These procedures are included in MathUtil.inc.
Half-floats are 16bit floats, useful for storing large amounts of float data with limited precision. Recent graphics hardware (including Intel) can use them for colors, normal maps, and vector arrays.
This is an update of previous work, with additional support for +/-infinities and NANS.
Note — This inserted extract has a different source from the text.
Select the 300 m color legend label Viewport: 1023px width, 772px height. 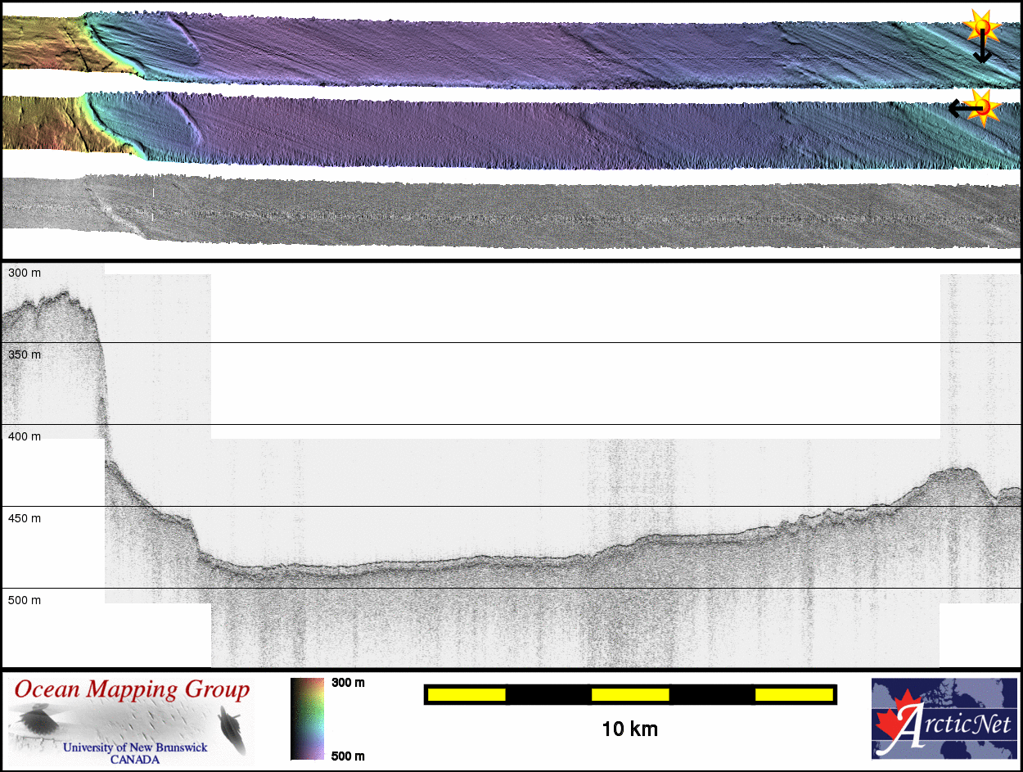tap(348, 682)
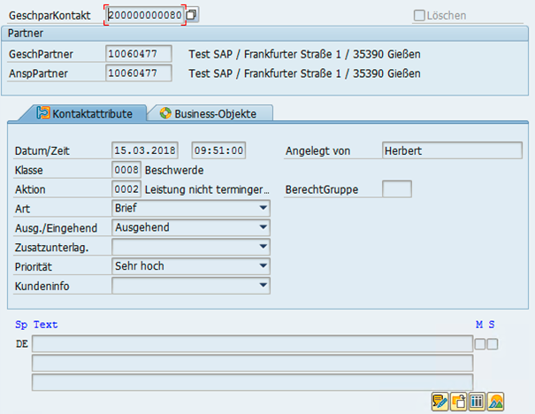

When converting from single to half float, any overflows are converted to infinities.
'HALF-FLOAT
'see IEEE 754
'https://en.wikipedia.org/wiki/IEEE_754-1985
'
'TYPE SIZE SIGN EXPONENT FRACTION
'========================================
'HALF 16 1 5 10
'SINGLE 32 1 8 23
'DOUBLE 64 1 11 52
'EXTENDED 80 1 15 63
function FloatToHalfFloat(sys pf,ph,n) as sys
=============================================
'
'USE OF REGISTERS:
'edx sign transform
'eax exponent transform
'ecx fraction transform
'rsi source pointer
'rdi dest pointer
'
mov rsi,pf
mov rdi,ph
(
dec dword n 'iterator down count
jl exit
mov eax,[rsi]
mov edx,eax
and edx,0x80000000 'hold sign bit only
shr edx,0x10 'shift sign bit down 16
and eax,0x7fffffff 'remove sign bit
mov ecx,eax 'for significand
'
'
'TEST FOR ZERO
(
cmp eax,0
jz fwd nzero
)
'TEST FOR NAN
(
cmp eax,0x7f800000
jle exit
mov eax, 0x7fff 'set NAN
jmp fwd nzero
)
'TEST FOR INFINITY
(
jl exit
mov eax, 0x7c00 'set infinity
jmp fwd nzero
)
shr eax,0x17 'shift exponent down 23
shr ecx,0x0d 'reduce fraction 23 bits to 10 bits
sub eax,0x70 'adjust exponent bias -112 == (15-127)
'
'TEST NEGATIVE EXPONENT BIAS (LOSING PRECISION)
(
jge exit 'exclude zero or positive bias
cmp eax,-10
(
jg exit
mov eax,0 'SET ZERO
jmp fwd nzero
)
xchg ecx,eax
neg ecx 'make positive
shr eax,cl 'downshift fraction
mov ecx,eax
mov eax,0 'zero exponent
)
'
'TEST EXPONENT FOR OVERFLOW
(
cmp eax,0x1f
jle exit
mov eax,0x7c00 'CLAMP INFINITY
jmp fwd nzero
)
shl eax,0x0a 'place exponent 10 bits up
and ecx,0x3ff 'mask significand 10 bits
or eax,ecx 'combine exponent and significand
nzero:
or eax,edx 'combine sign
mov [rdi],ax 'store
add rsi,4 'stride next float
add rdi,2 'stride next half-float
repeat
)
return ph
end function
function HalfFloatToFloat(sys ph,pf,n) as sys
=============================================
'
'USE OF REGISTERS:
'edx sign transform
'eax exponent transform
'ecx significand transform
'rsi source pointer
'rdi dest pointer
'
mov rsi,ph
mov rdi,pf
(
dec dword n 'iterator down count
jl exit
xor eax,eax
mov ax,[rsi]
mov edx,eax
and edx,0x8000 'hold sign bit only
shl edx,0x10 'shift sign bit up 16
and eax,0x7fff 'remove sign bit
mov ecx,eax 'for significand
'
'
'TEST FOR ZERO
(
cmp eax,0
jz fwd nzero
)
'TEST FOR NAN
(
cmp eax,0x7c00
jle exit
mov eax, 0x7fffffff 'set NAN
jmp fwd nzero
)
'TEST FOR INFINITY
(
jl exit
mov eax, 0x7f800000 'set infinity
jmp fwd nzero
)
shr eax,0x0A 'shift exponent down 10
add eax,0x70 'adjust exponent bias +112 == (127-15)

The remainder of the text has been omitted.